EXERCISE BRIEF: Only the lines from the one containing "The image size is (313, 210)." through the last line below belong in your copy; transcribe them exactly and omit any pictures.

[Start of section]

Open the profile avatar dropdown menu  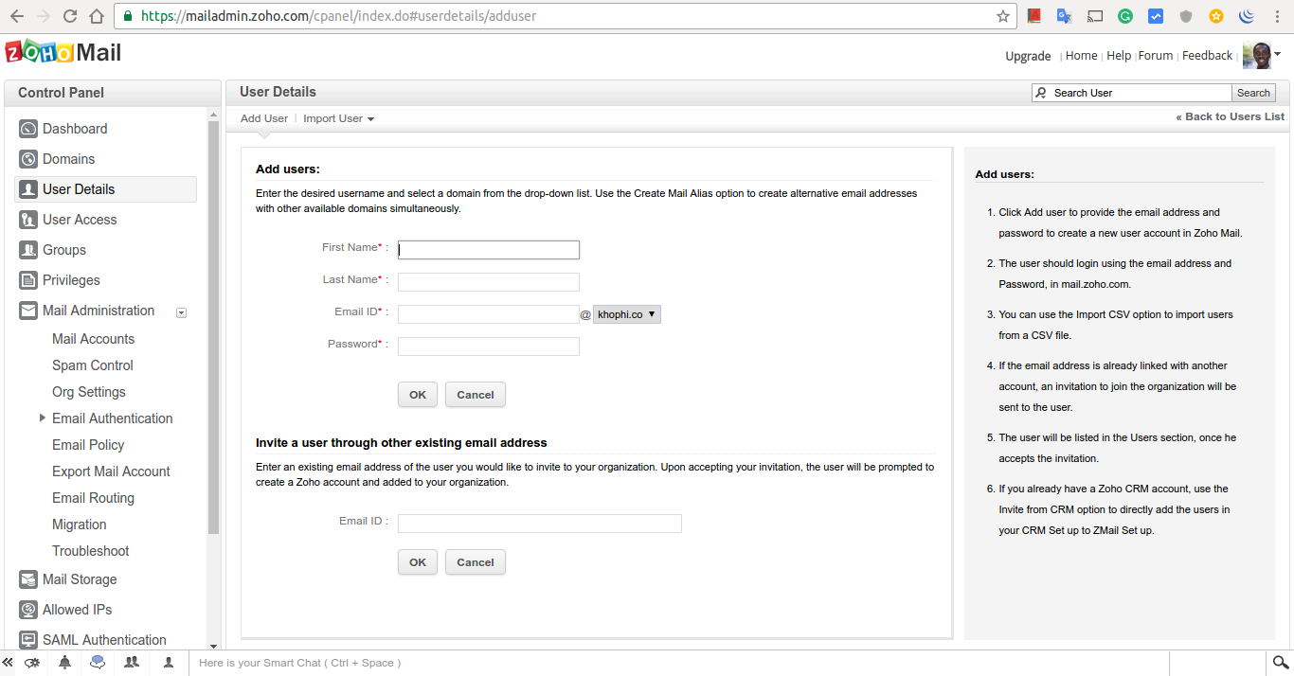(1263, 56)
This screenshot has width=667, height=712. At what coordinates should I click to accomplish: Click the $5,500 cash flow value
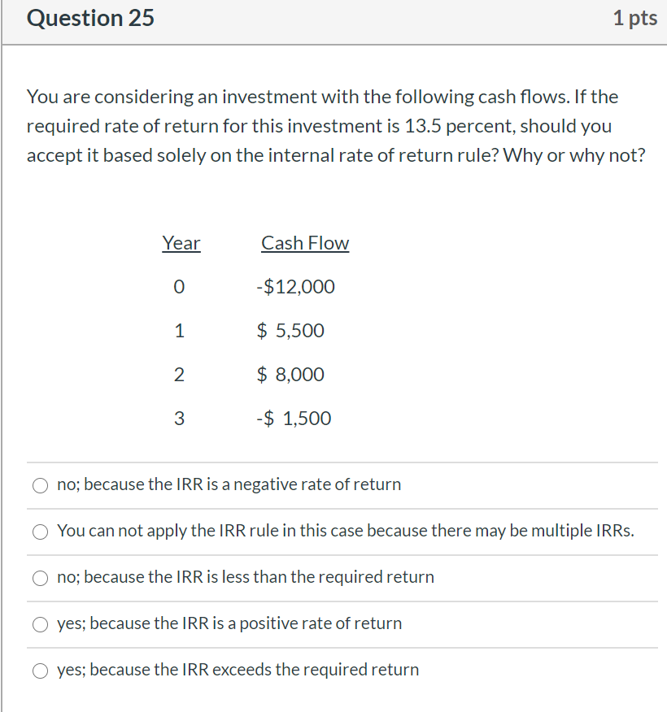290,331
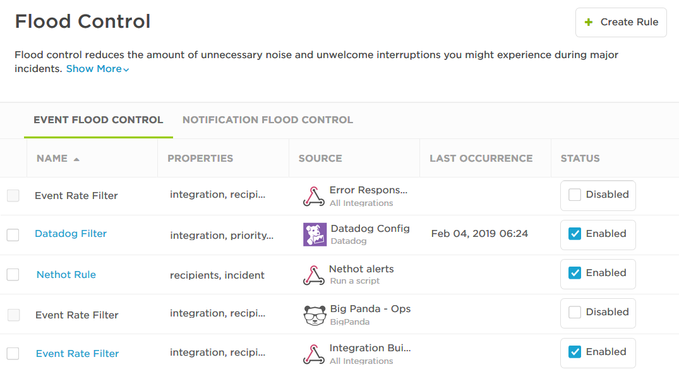Disable the Datadog Filter status checkbox
The height and width of the screenshot is (374, 679).
pos(575,234)
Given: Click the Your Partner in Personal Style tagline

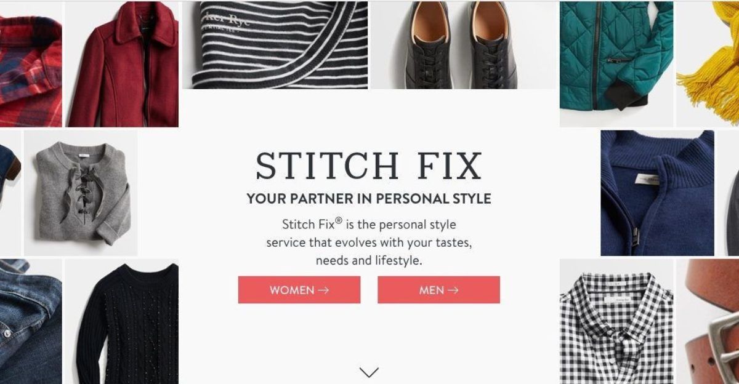Looking at the screenshot, I should coord(369,199).
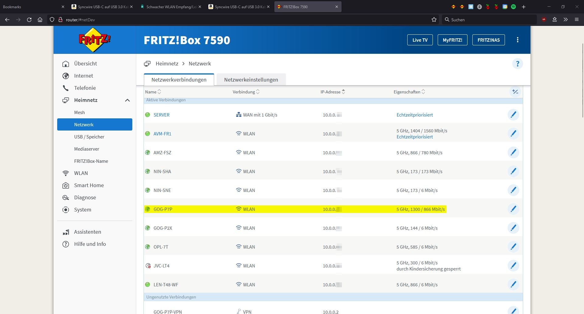Edit the SERVER device entry
The width and height of the screenshot is (584, 314).
point(513,115)
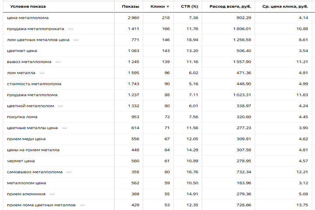Click ellipsis beside самовывоз металлолома
This screenshot has height=210, width=315.
pos(69,172)
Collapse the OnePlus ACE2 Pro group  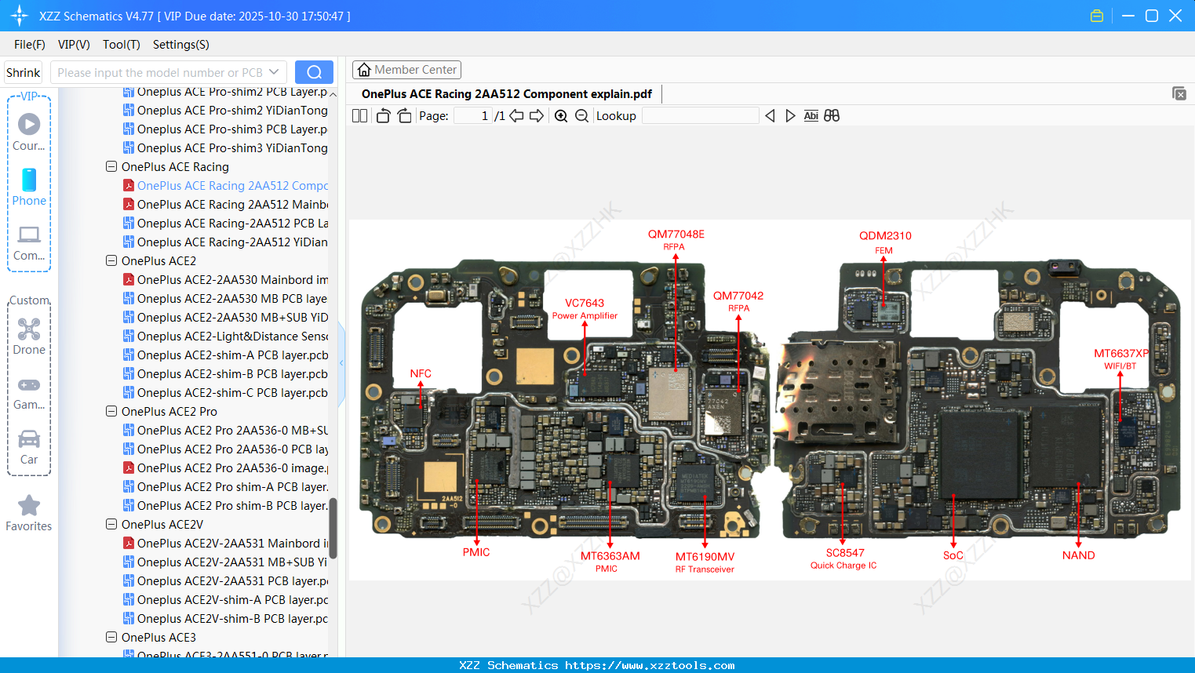pyautogui.click(x=111, y=411)
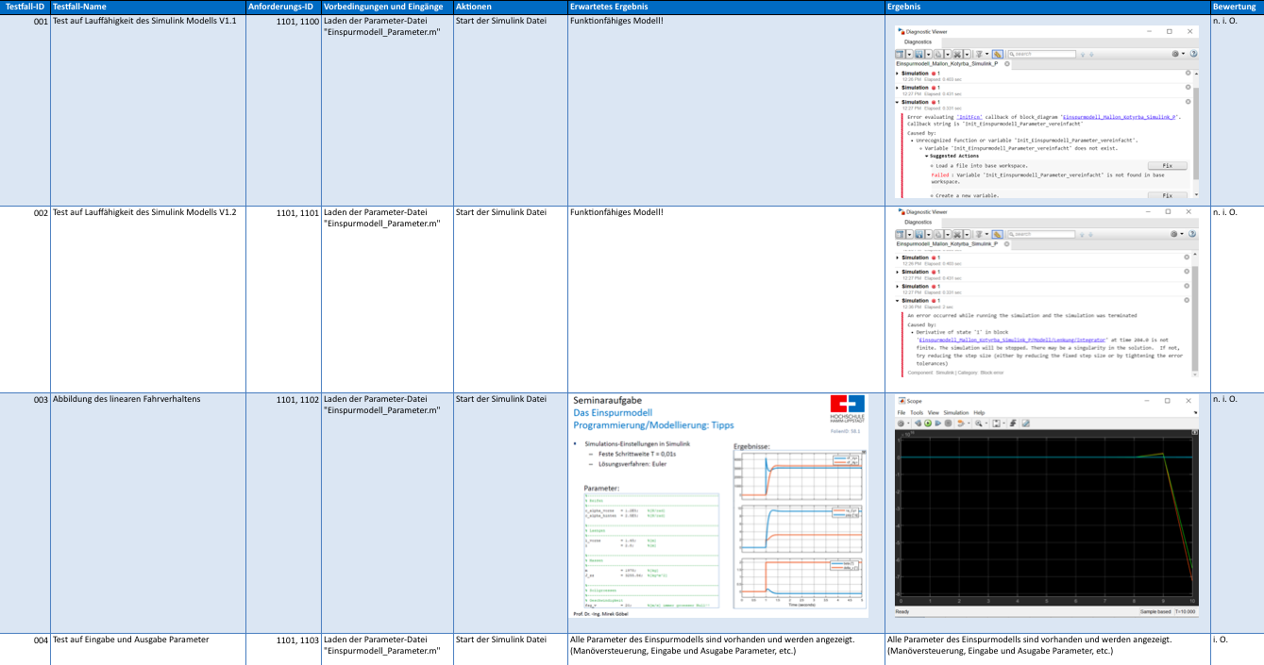1264x665 pixels.
Task: Collapse the expanded 12:36 PM Simulation entry
Action: click(x=898, y=301)
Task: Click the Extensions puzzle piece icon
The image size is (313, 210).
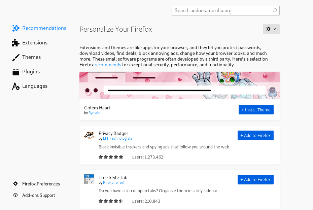Action: [x=15, y=43]
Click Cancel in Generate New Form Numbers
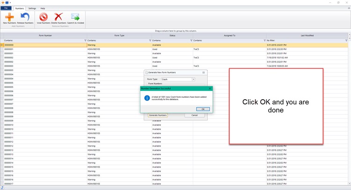Screen dimensions: 351x190 [x=194, y=115]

[End of section]

WRITTEN RESPONSE:
The image size is (313, 210).
Action: [x=15, y=43]
Click Cancel in Generate New Form Numbers
Screen dimensions: 351x190 [x=194, y=115]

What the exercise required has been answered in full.